*FUENTE*.
_ _ _ _ _
# que sabía recaía...



## DanielaKlein

Hola a todos:

¿Qué vamos a hacer? —preguntó Ahmed, angustiado por la responsabilidad que _*sabía recaía*_ sobre él al frente de la cantera. (Dispara yo ya estoy muerto, Julia Navarro)


No sé cómo traducir esta frase. Creo que en alemán haría falta añadir unos elementos ¿o no?: ...angustiado por la resposabilidad, de la que sabía que recaía sobre él al frente de la cantera.

Mi intento: Was sollen wir machen? -fragte Ahmed, verängstigt durch die Verantwortung gegenüber des Berwerks, von der er wusste, das sie über ihn niederfallen würde.

Saludos,

Daniela


----------



## Alemanita

Also erst einmal würde ich 'recaer (la responsabilidad) sobre alguien' mit 'die Verantwortung fällt auf jemanden' übersetzen.
_ _ _ _ _
*DATOS PROPORCIONADOS*.
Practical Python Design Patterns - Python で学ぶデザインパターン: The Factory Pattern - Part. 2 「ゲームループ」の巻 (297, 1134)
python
_ _ _ _ _
*INSTRUCCIONES*. Extrae sin cambios, del hilo sobre la traducción al alemán, el fragmento que comienza con "# que sabía" y continúa hasta "muerto, Julia Navarro)".

*SOLUCIÓN*.
# que sabía recaía...



## DanielaKlein

Hola a todos:

¿Qué vamos a hacer? —preguntó Ahmed, angustiado por la responsabilidad que _*sabía recaía*_ sobre él al frente de la cantera. (Dispara yo ya estoy muerto, Julia Navarro)